This approach is used in Ukraine by scientists of the Ukrainian Hydrometeorological Research Institute (Kovalchuk et al., 2008; Osadchiy and Kovalchuk, 2013), in particular, to divide the magnitude of hydrochemical concentrations into natural and anthropogenic components based on theoretical distribution laws. In the foreign literature such an example can be found in the work of Chinese scientists (Yang and Jian-Ying, 2017), who investigated the possibility of using empirical distribution curves to analyze the concentration of chemicals in the water runoff of the river in different phases of water and for values of probability. The use of multidimensional statistical analysis by the scientists of different countries is also noteworthy, for example, for the geochemical assessment of groundwater quality in Cote d'lvoire (Guler et al., 2002), or the use of the principal component method for the study of the territory salinity in Spain (Morell et al., 1996).

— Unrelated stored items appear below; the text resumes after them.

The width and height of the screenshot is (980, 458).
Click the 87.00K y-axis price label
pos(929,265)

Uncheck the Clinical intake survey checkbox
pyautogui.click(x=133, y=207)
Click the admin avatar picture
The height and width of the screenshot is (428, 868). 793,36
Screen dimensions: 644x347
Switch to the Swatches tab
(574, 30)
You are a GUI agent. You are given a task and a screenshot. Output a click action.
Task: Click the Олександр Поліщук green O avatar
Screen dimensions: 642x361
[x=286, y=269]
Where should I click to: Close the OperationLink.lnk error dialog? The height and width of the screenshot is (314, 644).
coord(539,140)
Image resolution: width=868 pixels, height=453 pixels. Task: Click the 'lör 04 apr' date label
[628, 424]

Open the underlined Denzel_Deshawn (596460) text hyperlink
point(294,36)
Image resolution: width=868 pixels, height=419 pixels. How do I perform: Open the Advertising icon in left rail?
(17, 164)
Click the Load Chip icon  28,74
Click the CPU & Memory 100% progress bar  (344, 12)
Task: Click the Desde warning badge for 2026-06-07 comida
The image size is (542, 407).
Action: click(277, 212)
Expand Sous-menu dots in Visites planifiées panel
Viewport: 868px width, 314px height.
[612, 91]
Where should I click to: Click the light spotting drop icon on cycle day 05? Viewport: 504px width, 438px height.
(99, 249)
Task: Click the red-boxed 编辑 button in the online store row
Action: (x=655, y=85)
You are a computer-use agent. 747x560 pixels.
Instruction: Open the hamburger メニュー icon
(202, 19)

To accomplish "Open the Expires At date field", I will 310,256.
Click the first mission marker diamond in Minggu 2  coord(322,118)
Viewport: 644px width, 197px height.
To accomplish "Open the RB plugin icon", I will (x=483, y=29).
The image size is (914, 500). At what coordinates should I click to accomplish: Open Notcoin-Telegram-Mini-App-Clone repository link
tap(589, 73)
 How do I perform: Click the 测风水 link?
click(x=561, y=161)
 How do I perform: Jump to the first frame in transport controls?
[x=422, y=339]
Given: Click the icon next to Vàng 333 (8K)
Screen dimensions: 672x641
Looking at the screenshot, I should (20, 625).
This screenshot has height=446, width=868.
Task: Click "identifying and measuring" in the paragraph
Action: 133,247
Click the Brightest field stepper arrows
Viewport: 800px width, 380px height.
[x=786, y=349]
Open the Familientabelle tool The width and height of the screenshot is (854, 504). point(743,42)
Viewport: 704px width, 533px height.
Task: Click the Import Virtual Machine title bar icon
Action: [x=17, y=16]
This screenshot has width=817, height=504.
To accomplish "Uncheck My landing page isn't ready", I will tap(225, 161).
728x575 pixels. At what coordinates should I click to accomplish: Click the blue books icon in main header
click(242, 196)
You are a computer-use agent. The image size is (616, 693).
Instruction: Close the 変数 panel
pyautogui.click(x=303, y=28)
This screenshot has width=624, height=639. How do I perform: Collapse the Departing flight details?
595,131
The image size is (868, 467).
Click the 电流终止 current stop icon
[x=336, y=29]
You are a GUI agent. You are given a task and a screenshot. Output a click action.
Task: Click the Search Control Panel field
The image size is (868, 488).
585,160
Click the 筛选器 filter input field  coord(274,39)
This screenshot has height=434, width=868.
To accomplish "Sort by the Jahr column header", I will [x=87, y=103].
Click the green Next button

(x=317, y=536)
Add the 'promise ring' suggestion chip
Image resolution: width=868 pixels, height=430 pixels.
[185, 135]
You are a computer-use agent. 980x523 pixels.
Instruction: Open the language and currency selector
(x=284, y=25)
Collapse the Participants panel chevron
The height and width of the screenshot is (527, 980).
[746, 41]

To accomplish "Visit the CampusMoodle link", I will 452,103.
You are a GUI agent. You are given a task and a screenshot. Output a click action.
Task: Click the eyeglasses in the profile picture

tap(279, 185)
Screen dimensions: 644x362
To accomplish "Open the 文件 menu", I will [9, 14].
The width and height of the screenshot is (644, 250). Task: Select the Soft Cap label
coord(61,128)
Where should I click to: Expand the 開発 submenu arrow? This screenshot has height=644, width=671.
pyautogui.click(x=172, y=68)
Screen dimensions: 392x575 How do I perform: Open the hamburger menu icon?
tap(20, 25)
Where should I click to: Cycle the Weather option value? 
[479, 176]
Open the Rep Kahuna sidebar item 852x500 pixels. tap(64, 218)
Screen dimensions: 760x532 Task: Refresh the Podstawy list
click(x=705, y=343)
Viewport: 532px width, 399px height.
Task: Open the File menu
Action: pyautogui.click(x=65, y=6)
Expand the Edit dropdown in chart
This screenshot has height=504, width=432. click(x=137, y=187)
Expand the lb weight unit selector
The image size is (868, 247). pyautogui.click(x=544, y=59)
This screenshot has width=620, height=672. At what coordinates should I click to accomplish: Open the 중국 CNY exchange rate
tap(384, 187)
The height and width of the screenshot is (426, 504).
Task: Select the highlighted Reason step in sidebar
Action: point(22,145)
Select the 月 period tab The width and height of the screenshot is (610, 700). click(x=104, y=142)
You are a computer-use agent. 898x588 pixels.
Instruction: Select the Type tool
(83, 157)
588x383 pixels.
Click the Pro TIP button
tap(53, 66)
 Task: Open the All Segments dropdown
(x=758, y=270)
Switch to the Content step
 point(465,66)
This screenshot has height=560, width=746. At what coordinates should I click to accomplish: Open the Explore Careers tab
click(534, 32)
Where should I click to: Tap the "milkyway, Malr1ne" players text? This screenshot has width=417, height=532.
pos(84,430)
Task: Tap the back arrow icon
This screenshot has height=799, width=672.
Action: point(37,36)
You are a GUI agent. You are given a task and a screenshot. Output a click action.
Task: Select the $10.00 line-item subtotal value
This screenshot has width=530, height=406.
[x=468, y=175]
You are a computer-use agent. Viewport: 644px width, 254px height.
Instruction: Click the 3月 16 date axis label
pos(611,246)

Among the recent works the studies by scientists from India on the hydrochemical composition of groundwater in different parts of the country (Reghunath et al., 2002; Umarani et al., 2019) using cluster and factor analysis are also worth noting.
The purpose of this work is to determine the main statistical parameters and to research the possibility of applying theoretical laws of distribution to the time series of water mineralization of rivers in the Dnieper basin (within Ukraine).
Output data. The research was carried out on the basis of data from the State Surface Water Survey, carried out by the State agencies for water resources management of the Civil Protection Department of the Ministry of
Emergency Situations of Ukraine. For determination of statistical regularities and distribution laws, the data of mineralization observations at 28 gauges of the Dnieper basin (Fig. 1) for the period from 1990 to 2015 has been selected (1990-2015, Shchorichni dani). The boundary of the study area of the Dnieper basin coincides with the state border between Ukraine and Belarus and Ukraine and Russia. Research methods. When performing hydrological calculations, one of the main tasks is to determine the probabilistic properties of a random variable on the basis of distribution laws. Each random distribution law is a mathematical function that fully describes a random variable from a probabilistic point of view. In practice, it is not necessary to consider the law of distribution as a mathematical expression, it is sufficient to indicate individual numerical characteristics that reflect its main features (1997, Rukovodstvo).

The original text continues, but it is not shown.